They have no idea of reality if they think they're going to get "a lot of money". My DS receives DLA because of disabilities caused by a brain tumour and the treatment for it. He gets fuck all special treatment and, as I said to another poster, the highest level of DLA, while better than nothing, doesn't even cover the mortgage payment, let alone everything I have to buy because nothing necessary is provided by the NHS, even when we're in hospital (e.g. numbing cream before injections/canulas, special food, toys to strengthen his hand muscles, special cutlery and mats to help him eat, physio, special toothpaste and mouthwash to try and combat the tooth damage caused by radiation etc) - all this on top of the fact that my work capacity is limited because I am a effectively a full time carer. We are surviving on rapidly dwindling savings.
As for school, while we finally have an EHCP, the school refuses to comply with it. Despite knowing he is now colour blind, teachers write on the white board in colour (which he can't see at all); despite knowing he is now hearing impaired, they refuse to make requested adjustments, like provide handouts/have him sit at the front of the classroom so he can lipread; when he puts his hand up to ask for the teacher to repeat what he hasn't heard, he is shouted at "don't make me repeat myself"; he is told he is the only one out of his 3 form year group that can't go on the school residential because it's "too risky" to take him, yet they won't simply think of a different residential that all children can participate in; I was told not to bring DS to school for an entire week, because there were no staff to support him, yet he was then marked down as having unauthorised absence, which the school refuse to correct; he does not received the 1:1 support his EHCP says he needs; the school refuses to address bullying that occurs specifically because DS is now disabled (e.g. he has to wear a hat outside because he still has no hair and is at greater risk of skin cancer than other children - an older child regularly runs up behind him, steals his hat and then taunts him about how he can't catch up and how slow he is because he has ataxia and is unsteady on his feet following brain surgery; another child holds him down on the ground and throws things at his head, while a teacher watches and does nothing, and know DS can't fight back because he's (a) trying to protect his head and (b) doesn't have the balance to get up without crawling onto all fours and using his hands to help. I could go on, but I think this gives you an idea.).

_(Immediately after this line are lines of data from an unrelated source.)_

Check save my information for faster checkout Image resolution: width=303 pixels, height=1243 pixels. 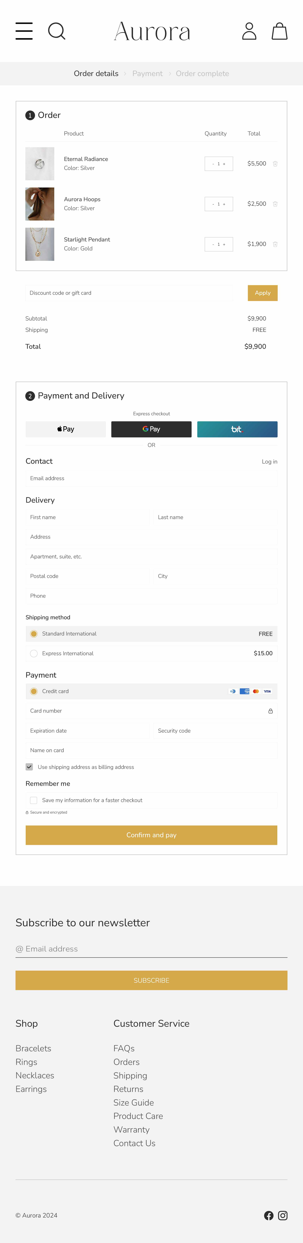point(34,800)
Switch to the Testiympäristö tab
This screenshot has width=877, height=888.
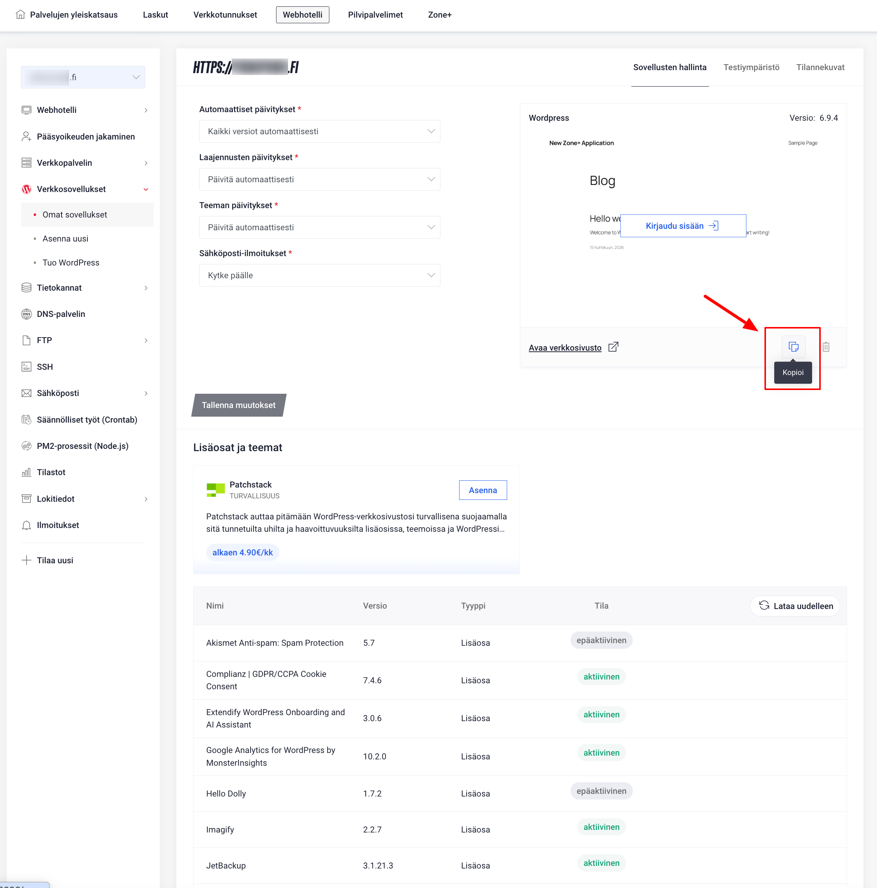coord(751,67)
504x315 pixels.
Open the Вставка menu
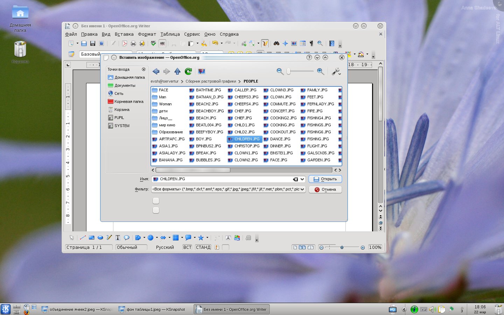pos(124,34)
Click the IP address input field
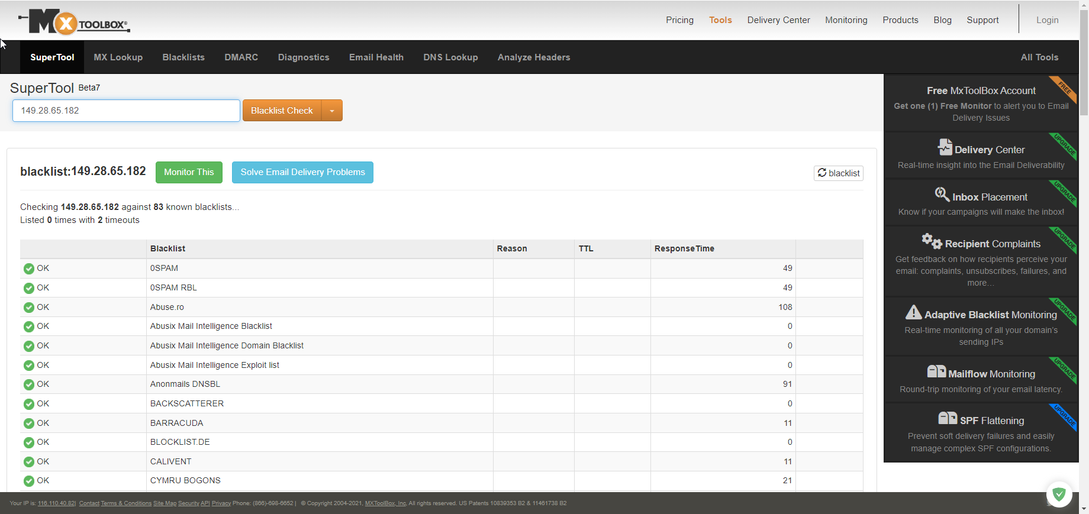This screenshot has width=1089, height=514. pos(126,111)
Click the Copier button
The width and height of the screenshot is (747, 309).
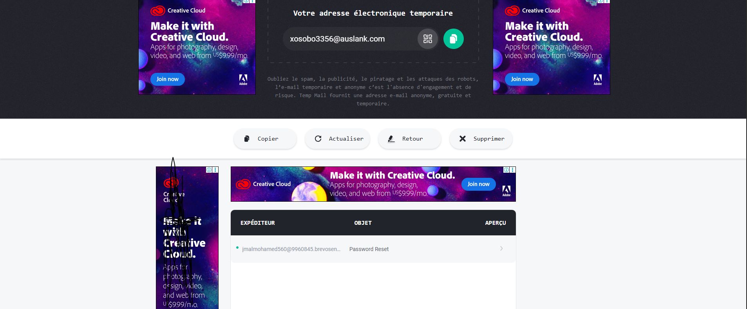click(265, 139)
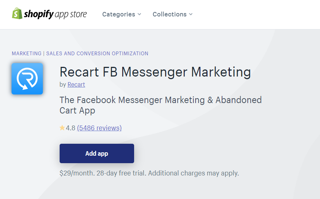Click the Add app button

(x=97, y=153)
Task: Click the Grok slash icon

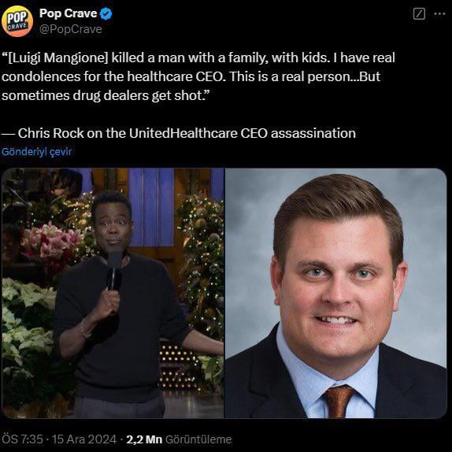Action: pos(419,14)
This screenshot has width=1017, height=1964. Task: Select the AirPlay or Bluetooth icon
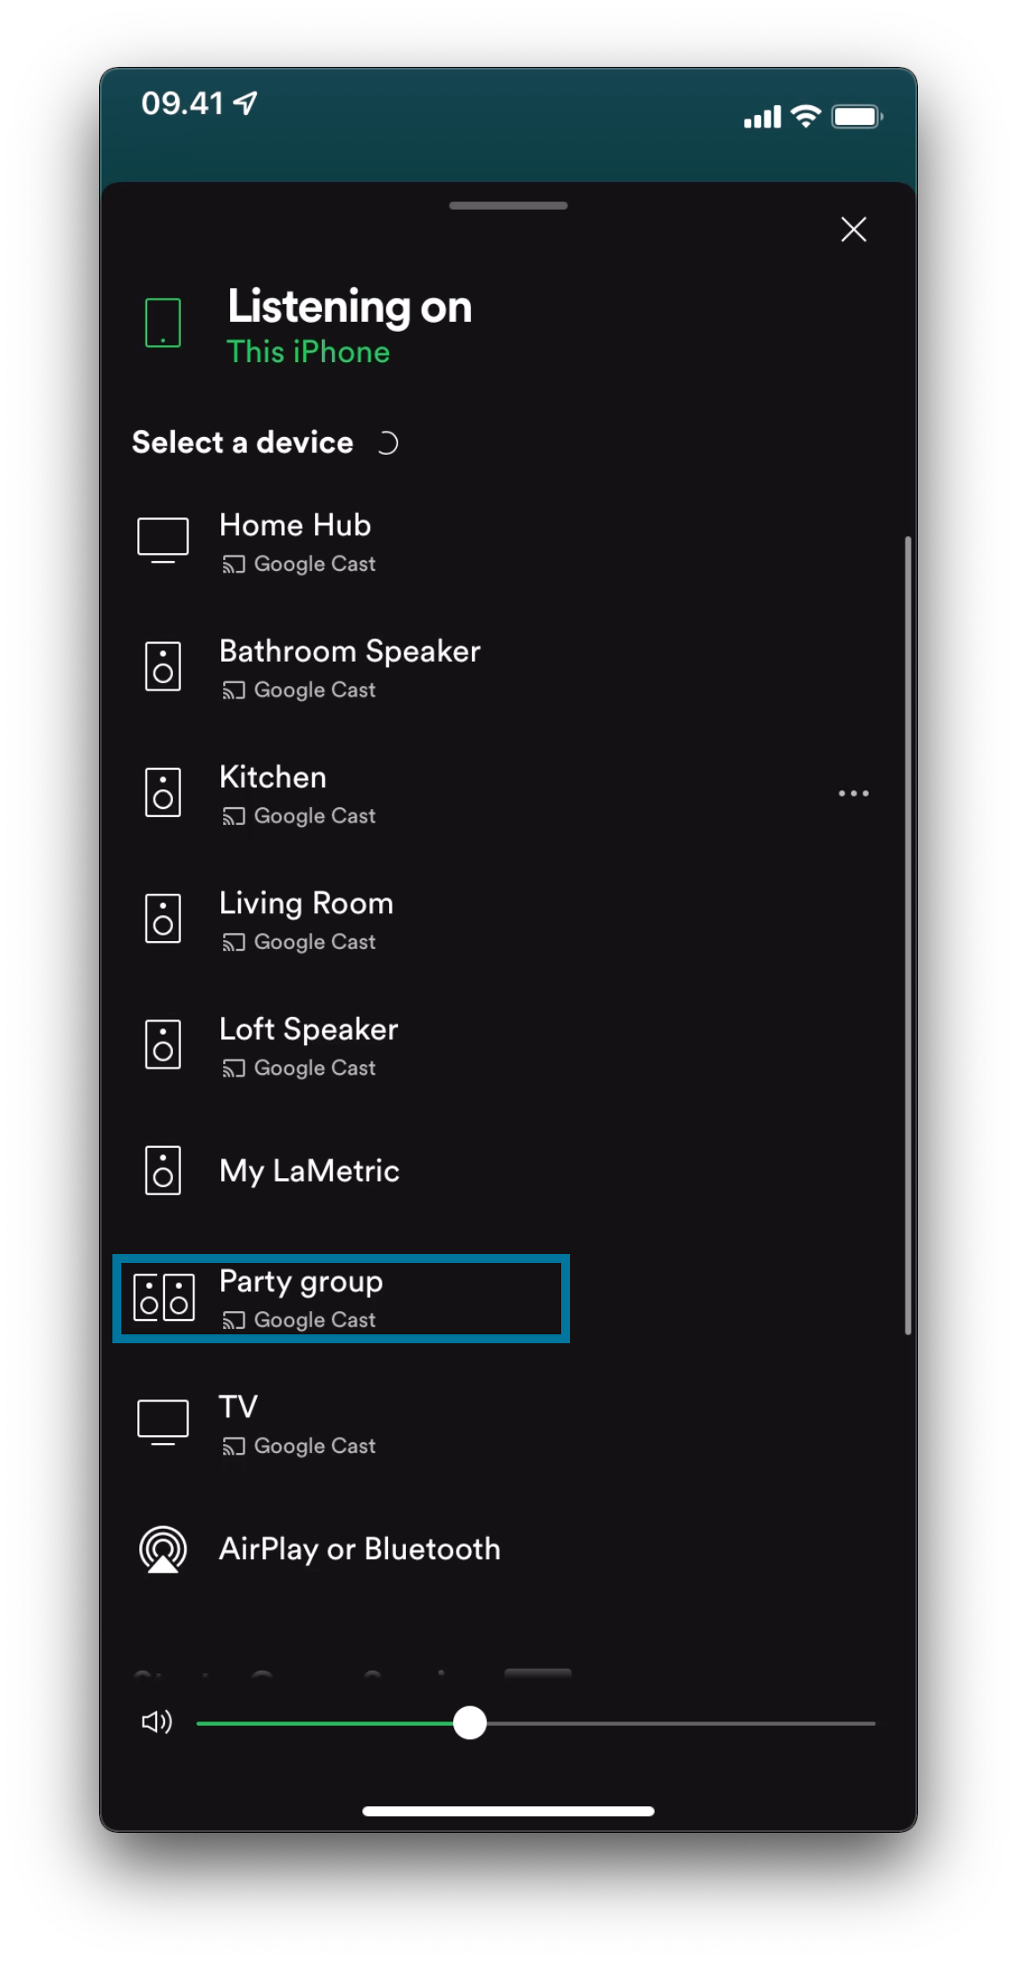164,1549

I appreciate many people on here automatically think autism when they think SEND, but it encompasses children with many different needs. I also wouldn't begrudge people who need it from applying for extra support, and I wouldn't think the little I see in public gives me enough knowledge to question how much support they need. A friend is ND and has 3 ND children and a DH who doesn't really help. The youngest child needs significant help, is frequently sent home from school because of meltdowns (friend has to leave work to collect him and then spend the afternoon trying to calm DC and identify what went wrong and politely tell the school to pull their finger out etc), isn't allowed on school trips unless my friend takes a week off work to accompany him, needs her to leave work early every week to collect him from school, take him the therapy and make sure he stays there (rather than running off) etc. It's not an easy life.
A little more empathy for each other would go a long way. Assuming most people are trying to scam the (broken absolutely unit for purpose) system is unhelpful and causes division where it isn't needed.